In the API arts scene here in Hollywood, I hope that they would lean toward more plucking out the programs and focuses that are no longer viable and helpful to their constituents. Let's face it: if the programs are being led by the same person for 10 years or if their events bring in five people, how many people is that helping -- aside from the coffers of the staff because of sponsorship money received?

Mutual goal: to elevate the status of APIs in the industry.

Assess. How's that working for say, the Academy Awards?

Having had a career as an efficiency expert, I know that there'll always be resistance to change. "Don't fix what ain't broke." But what if it's barely running?

A clean, fresh start is palpable. And even more so, when you're at the height of your career.

Take Zhang Yimou, for instance. The director of Raise the Red Lantern and House of Flying Daggers releases his latest film A Woman, A Gun, and A Noodle Shop this week on DVD. A remake of the Coen Brothers' Blood Simple, Yimou takes a risky and new venture by putting his own spin on a lauded American indie classic.
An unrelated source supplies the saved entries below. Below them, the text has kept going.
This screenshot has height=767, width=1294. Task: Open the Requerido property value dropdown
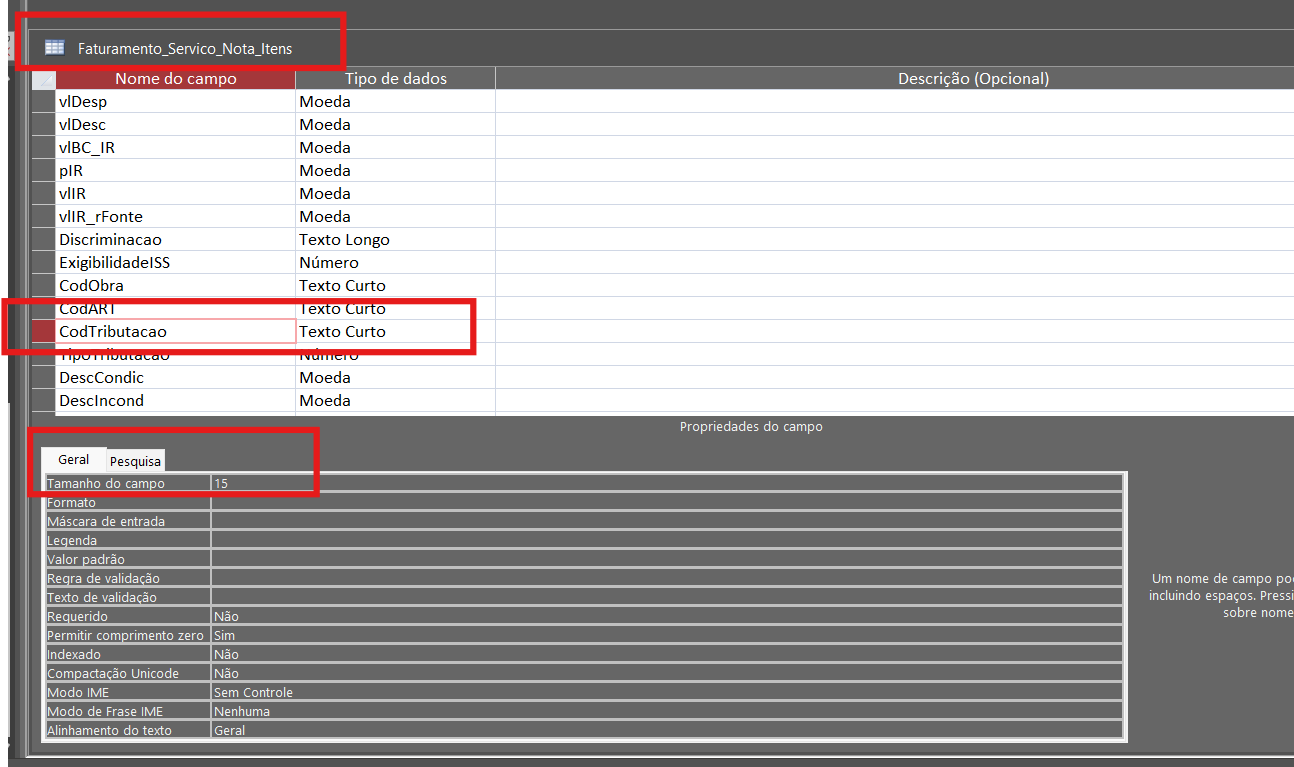tap(666, 616)
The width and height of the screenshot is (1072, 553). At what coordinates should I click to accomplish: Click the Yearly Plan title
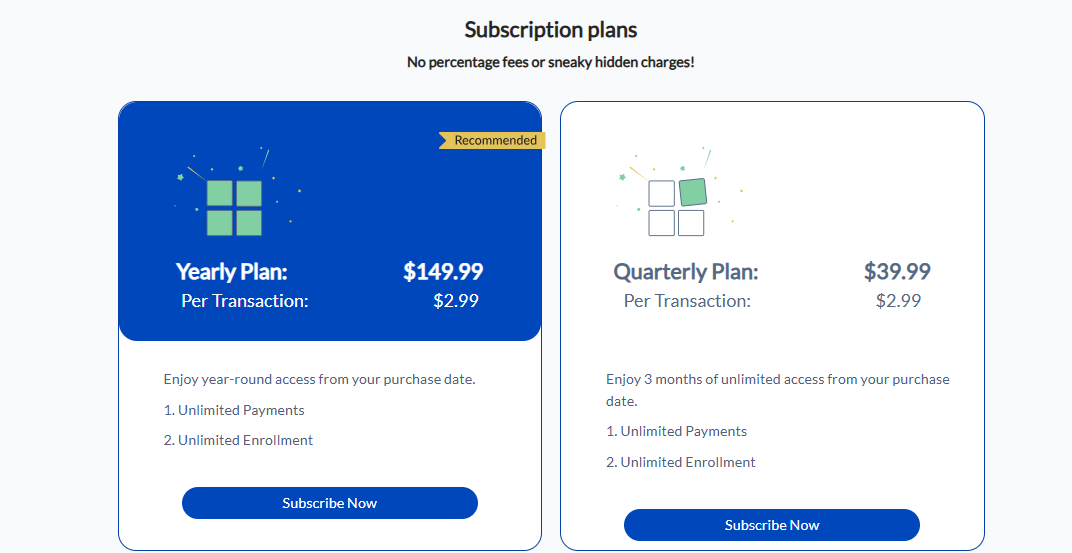pyautogui.click(x=232, y=271)
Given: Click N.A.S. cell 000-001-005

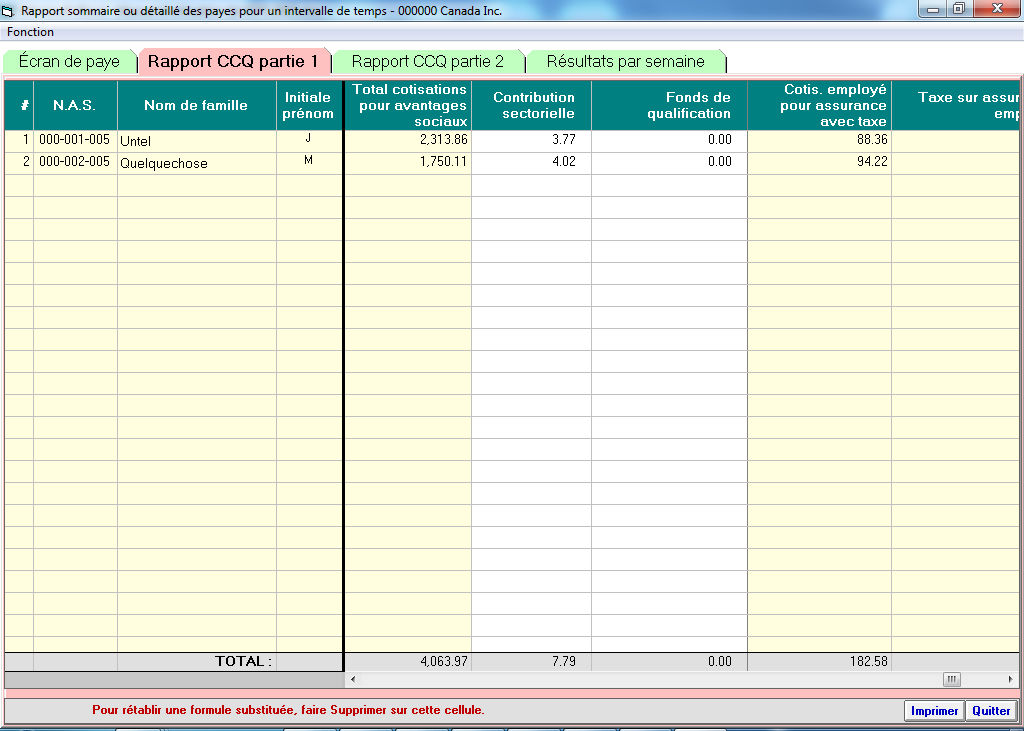Looking at the screenshot, I should (x=75, y=141).
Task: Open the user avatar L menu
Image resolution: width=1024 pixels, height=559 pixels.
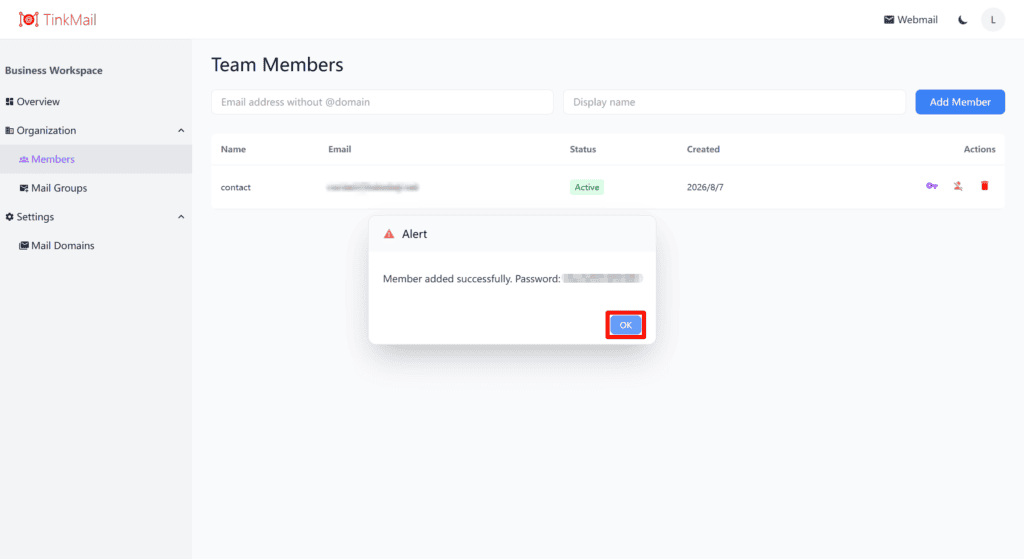Action: coord(993,20)
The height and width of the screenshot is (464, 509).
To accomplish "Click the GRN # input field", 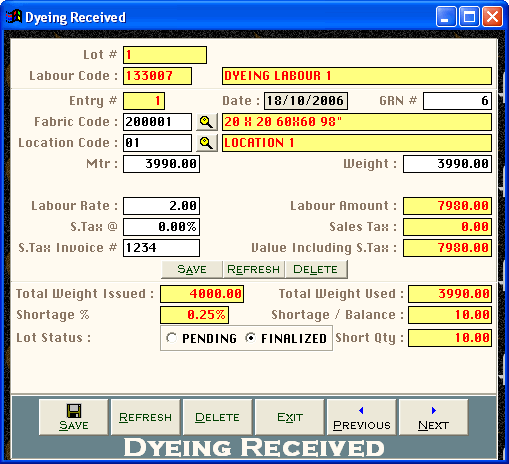I will [x=457, y=101].
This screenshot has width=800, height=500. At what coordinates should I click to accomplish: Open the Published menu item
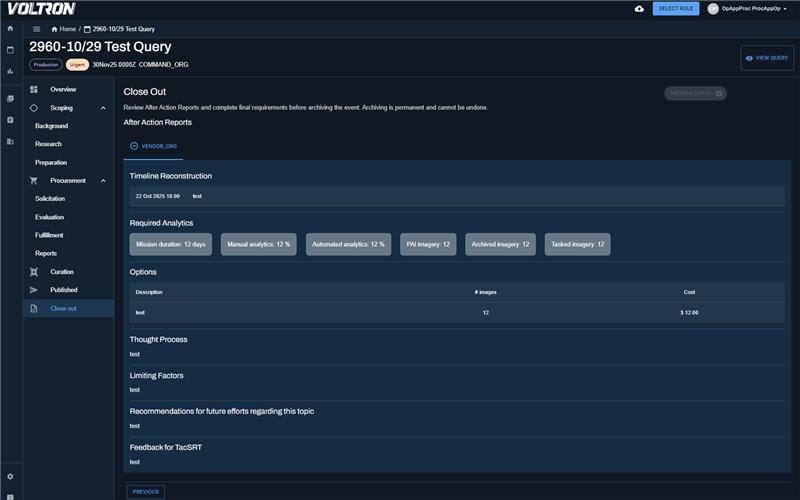(63, 290)
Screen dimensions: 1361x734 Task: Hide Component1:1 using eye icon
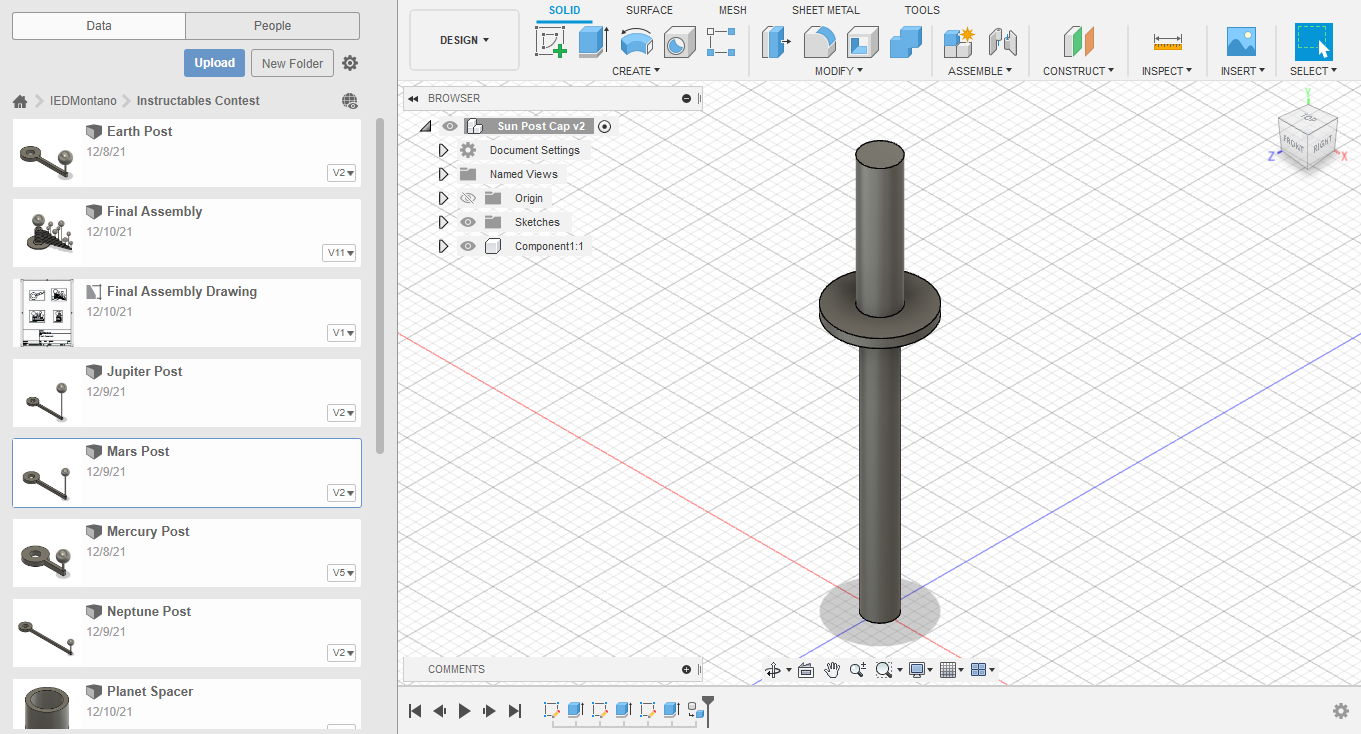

Combining slapstick comedy into a Chinese period thriller, the movie was a smash hit in China.

And here's your chance to win a DVD, from our friends at Sony Pictures Classics.

Tweet @kenhyphen how you'll get a clean, new start this new year. The best entry wins. Deadline Feb 10.

To learn more about hereandnow and get news of a women's collaborative work directed by Rona Par Miyasaki, go to the company's website here.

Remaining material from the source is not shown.